▸ **Working data**

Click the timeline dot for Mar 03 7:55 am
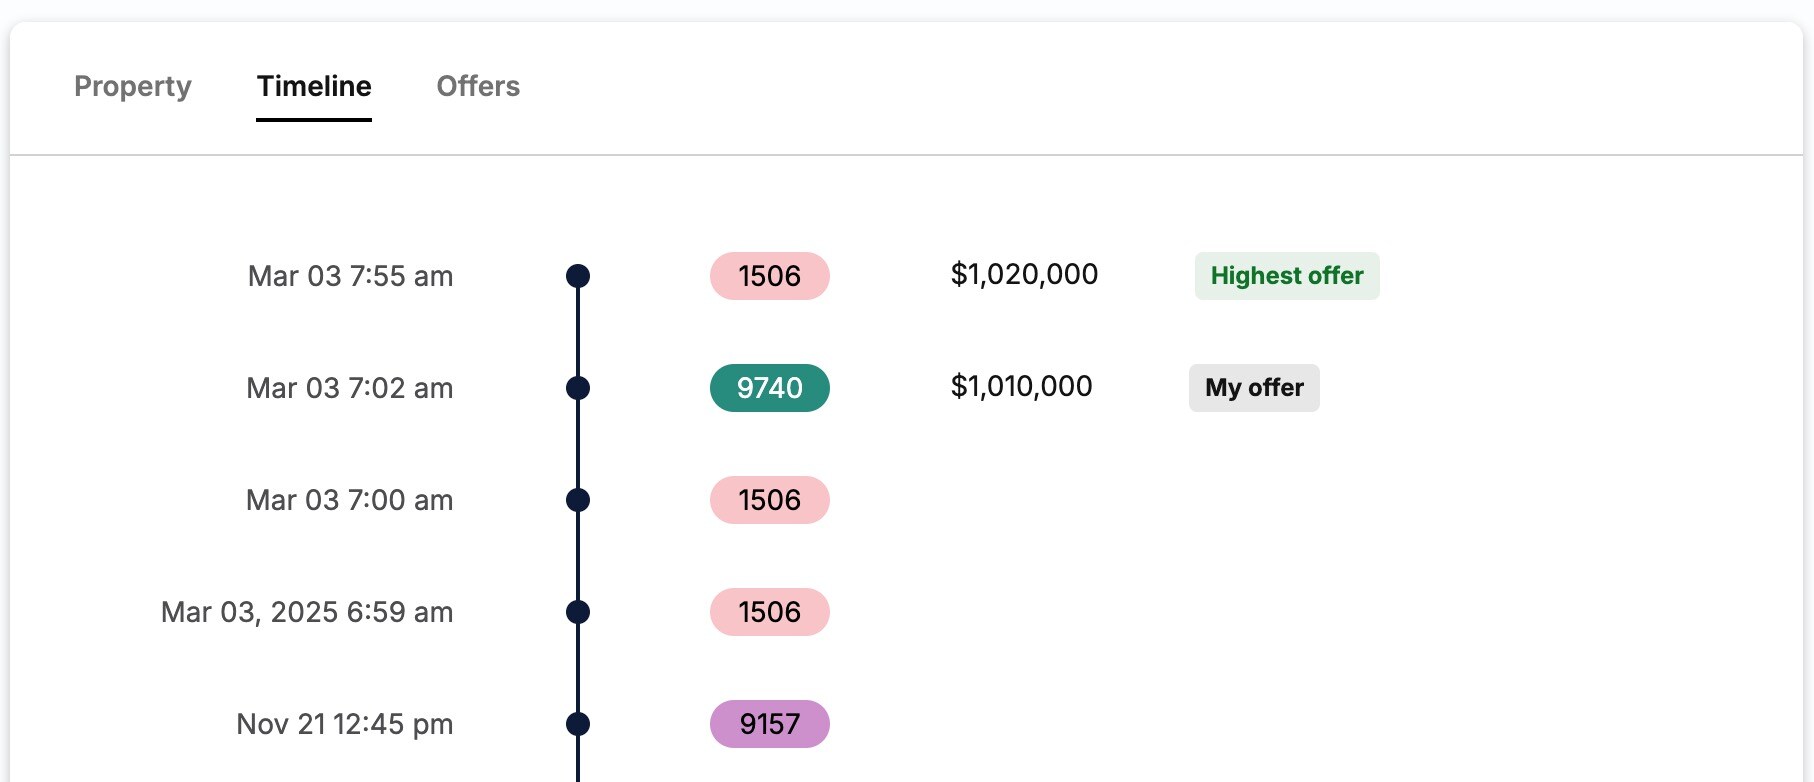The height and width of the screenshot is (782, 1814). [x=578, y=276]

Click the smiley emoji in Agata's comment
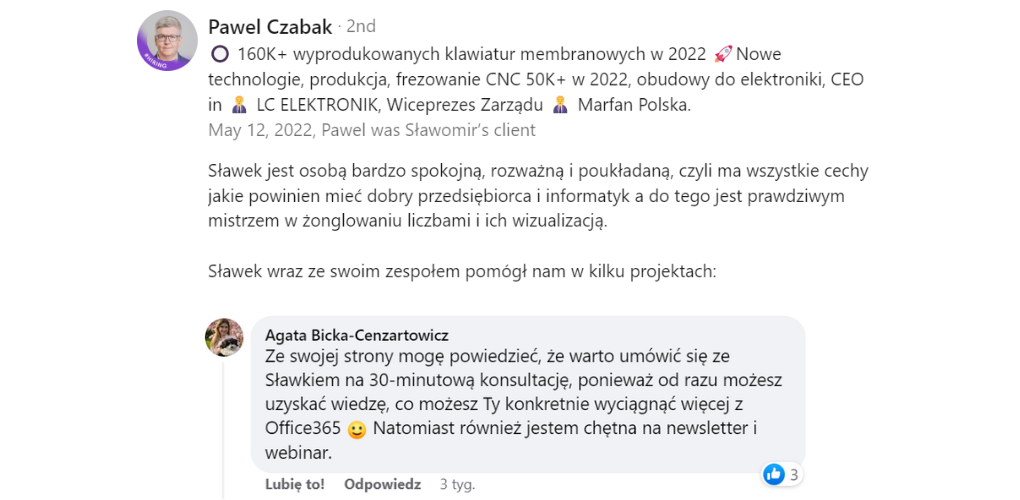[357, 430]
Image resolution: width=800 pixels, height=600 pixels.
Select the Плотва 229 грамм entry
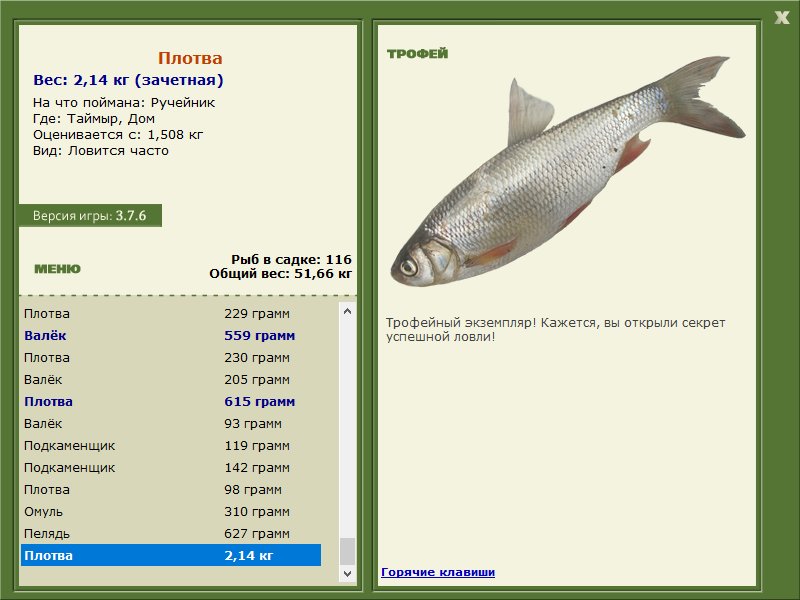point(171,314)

▸ **Brief**
The records above must be copied exactly, with no pictures carried over.

▸ **Answer to this task**
Click the timeline dot for Mar 03 7:55 am
The height and width of the screenshot is (782, 1814). [x=578, y=276]

Click the smiley emoji in Agata's comment
[357, 430]
Image resolution: width=800 pixels, height=600 pixels.
Select the Плотва 229 грамм entry
point(171,314)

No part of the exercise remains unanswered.